Unless your child’s physician says otherwise due to specific medical concerns, absolutely! Your child can be held, hugged and may even play with friends and family, just as he or she did prior to surgery. The only restrictions may be contact sports, such as football or wrestling, as the impact from these activities may damage the stoma. Your healthcare professional can provide you with any restrictions.

Will I hurt my child if I touch the stoma?

The stoma has no nerve endings, so your child should not feel pain when you touch the stoma, or when she or he passes stool or urine.
Right after surgery, your child's belly may be tender, but this should lessen each day as the stoma heals. Once healed, your child can play as desired—and even crawl on his or her tummy—unless nurses and doctors advise against it.

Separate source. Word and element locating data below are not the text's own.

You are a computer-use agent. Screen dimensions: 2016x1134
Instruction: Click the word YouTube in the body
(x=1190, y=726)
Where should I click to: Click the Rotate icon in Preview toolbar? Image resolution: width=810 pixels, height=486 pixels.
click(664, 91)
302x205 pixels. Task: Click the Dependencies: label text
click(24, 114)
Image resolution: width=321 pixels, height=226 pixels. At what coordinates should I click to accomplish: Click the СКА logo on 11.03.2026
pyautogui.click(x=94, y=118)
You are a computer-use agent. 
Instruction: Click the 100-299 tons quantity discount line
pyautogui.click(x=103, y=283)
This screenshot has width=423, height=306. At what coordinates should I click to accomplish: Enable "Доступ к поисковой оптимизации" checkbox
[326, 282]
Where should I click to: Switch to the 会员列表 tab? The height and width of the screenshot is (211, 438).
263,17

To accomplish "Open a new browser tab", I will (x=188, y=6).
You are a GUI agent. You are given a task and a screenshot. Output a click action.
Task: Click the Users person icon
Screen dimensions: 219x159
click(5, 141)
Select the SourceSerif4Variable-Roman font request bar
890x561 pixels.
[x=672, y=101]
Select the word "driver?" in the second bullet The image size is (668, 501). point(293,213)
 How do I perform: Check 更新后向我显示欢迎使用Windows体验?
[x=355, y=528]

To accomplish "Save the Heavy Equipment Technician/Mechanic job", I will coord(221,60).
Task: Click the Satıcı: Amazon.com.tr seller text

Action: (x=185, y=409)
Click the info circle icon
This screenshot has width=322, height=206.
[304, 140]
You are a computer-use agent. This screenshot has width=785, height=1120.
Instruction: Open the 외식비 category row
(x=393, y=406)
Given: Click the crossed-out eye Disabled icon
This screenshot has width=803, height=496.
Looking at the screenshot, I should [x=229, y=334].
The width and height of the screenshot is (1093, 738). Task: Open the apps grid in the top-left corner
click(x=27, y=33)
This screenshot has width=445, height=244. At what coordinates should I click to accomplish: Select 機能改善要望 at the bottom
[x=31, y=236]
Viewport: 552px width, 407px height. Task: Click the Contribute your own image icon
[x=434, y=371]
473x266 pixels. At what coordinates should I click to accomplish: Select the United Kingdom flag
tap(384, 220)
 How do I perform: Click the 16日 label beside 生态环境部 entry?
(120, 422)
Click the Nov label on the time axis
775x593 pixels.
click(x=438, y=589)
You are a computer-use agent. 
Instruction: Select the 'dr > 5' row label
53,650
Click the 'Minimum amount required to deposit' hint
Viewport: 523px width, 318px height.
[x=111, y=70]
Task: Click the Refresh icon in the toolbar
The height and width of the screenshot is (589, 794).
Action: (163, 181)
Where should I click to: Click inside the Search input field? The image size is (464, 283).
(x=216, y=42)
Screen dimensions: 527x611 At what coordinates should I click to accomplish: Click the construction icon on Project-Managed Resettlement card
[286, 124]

When should I empty my child’s pouch?

Typically, the pouch is emptied when it is one-third full. This will prevent heaviness, pulling away from the skin and leaks. It is also more difficult to empty the pouch when it is too full.

Wiping the end of the pouch clean helps avoid odors and clothing stains. You can avoid skin irritation by always making sure the tail closure is not pressing into your child’s body.

For many parents, it is easiest to empty the pouch into a diaper every three to four hours, or as needed. Older children who are beginning to be toilet trained should be taught to sit on the toilet, with their bottoms back as far as they can sit, and to empty the pouch directly into the toilet. Placing toilet paper in the toilet before the pouch is emptied may help prevent splashing.

Can I bathe or shower my child without the pouching system on?

Bathing will not hurt the stoma. Many parents choose to bathe their children with the pouch on, since there is no way to know when stool or urine will pass from the stoma. They then change the pouch after the bath.

When bathing your child, choose a mild, oil- and moisturizer-free soap that will not interfere with how adhesives will stick to your child's skin. Make certain that the skin is rinsed with water and completely dry before applying a new pouching system.

How should I dress my child?

  • Be sure that belts and waistbands do not press firmly against the stoma, especially if it is located at or near the child's waistline.
  • Many parents of infants and toddlers find it helpful to use one-piece undershirts, outfits and overalls to help keep curious little hands from pulling off ostomy pouches.
  • Older girls and teenagers may wish to choose one-piece bathing suits that have a pattern design to help conceal the stoma.
  • Boys may feel more comfortable wearing boxer-type bathing trunks.
    If you have other questions or concerns, it is always best to call your child’s ostomy nurse, doctor, or other healthcare provider.